A band of free spirits
February 23, 2010
By Michelle Dvorak
The best part about being in a band, Nick Luempert said, “is jamming with friends.” For Neil Gregerson, it’s making music and “figuring out how to put the pieces together.”
The two seniors started their band, Masters and Johnson, during the summer of their sophomore year at Issaquah High School. You can catch them playing at a number of music venues, including the Old Firehouse in Issaquah, and at art galleries, such as the Ursa Minor in Seattle.
Masters and Johnson draws from “crazy jazz drumming,” “punk music, ’60s underground” and “Captain Beefheart and Sonic Youth,” the members said. The result is eclectic yet distinctively Seattle, a bit of punk and some Indie for the underground scene.
The two say they like messing around with different instruments. Gregerson sticks with guitar and vocals, but is also a drummer at the Chilladelphia in Seattle with roots in viola. Luempert plays the drums, but started out on bass guitar and piano. They had only a few months of classical lessons, but felt there’s more freedom in self-teaching.

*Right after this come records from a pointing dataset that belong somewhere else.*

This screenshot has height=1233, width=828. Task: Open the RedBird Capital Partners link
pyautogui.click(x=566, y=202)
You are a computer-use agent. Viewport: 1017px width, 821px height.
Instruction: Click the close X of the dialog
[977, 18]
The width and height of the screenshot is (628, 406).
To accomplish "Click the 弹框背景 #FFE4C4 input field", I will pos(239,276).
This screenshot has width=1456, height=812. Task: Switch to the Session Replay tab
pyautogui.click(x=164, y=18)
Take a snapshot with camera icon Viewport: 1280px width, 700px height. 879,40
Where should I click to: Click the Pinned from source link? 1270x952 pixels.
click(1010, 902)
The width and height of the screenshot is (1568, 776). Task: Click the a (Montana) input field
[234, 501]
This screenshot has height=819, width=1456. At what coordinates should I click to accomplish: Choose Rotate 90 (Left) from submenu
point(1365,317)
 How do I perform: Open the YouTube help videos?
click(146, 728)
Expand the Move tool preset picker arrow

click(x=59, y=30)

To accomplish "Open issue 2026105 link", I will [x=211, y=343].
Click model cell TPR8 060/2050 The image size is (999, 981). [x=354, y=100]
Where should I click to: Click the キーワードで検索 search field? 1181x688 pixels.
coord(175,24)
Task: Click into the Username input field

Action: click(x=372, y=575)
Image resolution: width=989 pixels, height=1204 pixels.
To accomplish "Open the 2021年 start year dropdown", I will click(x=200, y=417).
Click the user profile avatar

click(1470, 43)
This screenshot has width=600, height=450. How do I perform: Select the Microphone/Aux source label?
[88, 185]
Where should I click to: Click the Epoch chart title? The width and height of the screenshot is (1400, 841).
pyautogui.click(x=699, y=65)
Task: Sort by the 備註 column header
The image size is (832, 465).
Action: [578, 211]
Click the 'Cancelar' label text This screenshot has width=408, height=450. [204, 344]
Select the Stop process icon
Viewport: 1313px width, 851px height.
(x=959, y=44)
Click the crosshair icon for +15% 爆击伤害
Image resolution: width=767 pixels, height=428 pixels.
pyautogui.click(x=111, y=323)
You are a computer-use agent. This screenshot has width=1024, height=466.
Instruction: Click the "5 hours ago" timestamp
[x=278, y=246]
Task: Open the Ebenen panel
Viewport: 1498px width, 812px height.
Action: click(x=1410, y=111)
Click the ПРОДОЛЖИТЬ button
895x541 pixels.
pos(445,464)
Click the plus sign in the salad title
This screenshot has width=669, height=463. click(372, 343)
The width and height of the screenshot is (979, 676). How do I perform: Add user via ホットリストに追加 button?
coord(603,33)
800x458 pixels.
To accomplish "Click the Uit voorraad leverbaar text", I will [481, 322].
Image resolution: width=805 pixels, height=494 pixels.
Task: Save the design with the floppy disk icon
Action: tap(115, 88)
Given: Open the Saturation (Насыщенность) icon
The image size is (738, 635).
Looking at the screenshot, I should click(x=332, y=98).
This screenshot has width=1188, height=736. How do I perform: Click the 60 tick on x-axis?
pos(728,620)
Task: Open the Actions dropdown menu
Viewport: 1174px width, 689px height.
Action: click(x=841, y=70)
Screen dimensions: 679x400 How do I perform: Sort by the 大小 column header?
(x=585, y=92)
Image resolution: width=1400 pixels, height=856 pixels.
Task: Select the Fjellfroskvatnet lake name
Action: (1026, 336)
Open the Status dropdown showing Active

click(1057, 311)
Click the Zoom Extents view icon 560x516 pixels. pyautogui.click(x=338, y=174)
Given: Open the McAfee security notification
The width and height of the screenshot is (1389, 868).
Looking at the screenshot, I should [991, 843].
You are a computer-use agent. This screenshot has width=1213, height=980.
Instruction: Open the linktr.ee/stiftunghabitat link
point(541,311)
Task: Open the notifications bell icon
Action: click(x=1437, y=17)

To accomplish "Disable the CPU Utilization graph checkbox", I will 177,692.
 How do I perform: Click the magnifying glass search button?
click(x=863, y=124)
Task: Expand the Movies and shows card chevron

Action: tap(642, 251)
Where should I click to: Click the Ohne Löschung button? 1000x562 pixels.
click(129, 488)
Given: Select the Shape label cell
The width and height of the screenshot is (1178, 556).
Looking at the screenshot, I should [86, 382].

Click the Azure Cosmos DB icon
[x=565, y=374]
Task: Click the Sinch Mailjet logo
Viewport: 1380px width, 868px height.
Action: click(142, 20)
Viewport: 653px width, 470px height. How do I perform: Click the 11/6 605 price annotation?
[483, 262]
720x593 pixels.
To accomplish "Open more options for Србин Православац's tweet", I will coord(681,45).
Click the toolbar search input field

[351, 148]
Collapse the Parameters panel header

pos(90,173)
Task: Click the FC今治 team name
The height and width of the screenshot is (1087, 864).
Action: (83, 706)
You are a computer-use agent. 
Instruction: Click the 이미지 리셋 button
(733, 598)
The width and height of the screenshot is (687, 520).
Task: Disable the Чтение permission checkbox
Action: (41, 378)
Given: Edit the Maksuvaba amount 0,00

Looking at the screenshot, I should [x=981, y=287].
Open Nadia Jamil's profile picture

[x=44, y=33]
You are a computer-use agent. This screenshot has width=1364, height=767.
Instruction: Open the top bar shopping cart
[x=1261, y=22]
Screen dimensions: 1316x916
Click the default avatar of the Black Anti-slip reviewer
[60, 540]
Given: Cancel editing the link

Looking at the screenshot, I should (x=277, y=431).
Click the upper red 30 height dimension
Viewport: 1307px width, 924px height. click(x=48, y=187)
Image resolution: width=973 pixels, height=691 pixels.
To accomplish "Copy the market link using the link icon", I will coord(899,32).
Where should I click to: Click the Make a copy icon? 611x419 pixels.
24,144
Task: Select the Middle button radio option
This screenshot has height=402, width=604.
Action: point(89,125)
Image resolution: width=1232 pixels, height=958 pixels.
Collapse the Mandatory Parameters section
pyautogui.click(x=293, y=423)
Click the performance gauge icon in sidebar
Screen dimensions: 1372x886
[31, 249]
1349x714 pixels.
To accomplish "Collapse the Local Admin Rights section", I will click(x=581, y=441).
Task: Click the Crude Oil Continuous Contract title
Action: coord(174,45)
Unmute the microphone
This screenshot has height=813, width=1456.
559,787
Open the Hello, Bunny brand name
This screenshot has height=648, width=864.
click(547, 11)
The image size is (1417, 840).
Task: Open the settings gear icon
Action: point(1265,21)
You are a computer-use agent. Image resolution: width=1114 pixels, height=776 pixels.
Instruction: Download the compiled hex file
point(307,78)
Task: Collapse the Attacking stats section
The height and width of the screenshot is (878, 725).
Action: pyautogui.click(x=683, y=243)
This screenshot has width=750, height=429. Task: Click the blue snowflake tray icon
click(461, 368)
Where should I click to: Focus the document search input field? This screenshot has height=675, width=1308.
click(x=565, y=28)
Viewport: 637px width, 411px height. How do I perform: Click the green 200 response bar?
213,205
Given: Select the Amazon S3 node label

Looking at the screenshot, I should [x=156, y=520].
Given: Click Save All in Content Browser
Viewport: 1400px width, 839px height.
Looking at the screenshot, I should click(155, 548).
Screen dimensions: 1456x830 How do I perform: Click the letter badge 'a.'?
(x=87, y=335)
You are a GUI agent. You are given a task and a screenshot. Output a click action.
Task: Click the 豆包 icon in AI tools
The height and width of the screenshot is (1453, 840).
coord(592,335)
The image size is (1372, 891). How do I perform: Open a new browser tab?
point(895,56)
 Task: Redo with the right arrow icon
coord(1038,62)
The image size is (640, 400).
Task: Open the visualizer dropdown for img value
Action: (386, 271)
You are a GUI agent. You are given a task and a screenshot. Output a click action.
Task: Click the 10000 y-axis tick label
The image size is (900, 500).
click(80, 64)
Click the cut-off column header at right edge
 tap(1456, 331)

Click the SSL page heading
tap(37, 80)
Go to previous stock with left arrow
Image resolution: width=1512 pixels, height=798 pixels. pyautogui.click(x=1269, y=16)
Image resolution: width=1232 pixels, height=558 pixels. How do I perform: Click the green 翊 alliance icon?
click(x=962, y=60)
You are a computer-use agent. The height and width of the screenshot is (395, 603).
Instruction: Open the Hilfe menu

In the various garages they play in, experimentation reigns. Gregerson fiddles with the drums, tunes his strings alternatively and mashes up 30 parts for one song. They change patterns, sounds, even instruments. The music, Luempert said, “just evolves.”
Both have hopes of attending Evergreen State College, where they could study history, sociology or even library sciences.
“It’s hard to see where the arts and music come in,” Gregerson said.
But music is not something either of them will give up. A place to practice on campus without drawing complaints from neighbors would be ideal.
“I feel the most natural doing music,” Gregerson said.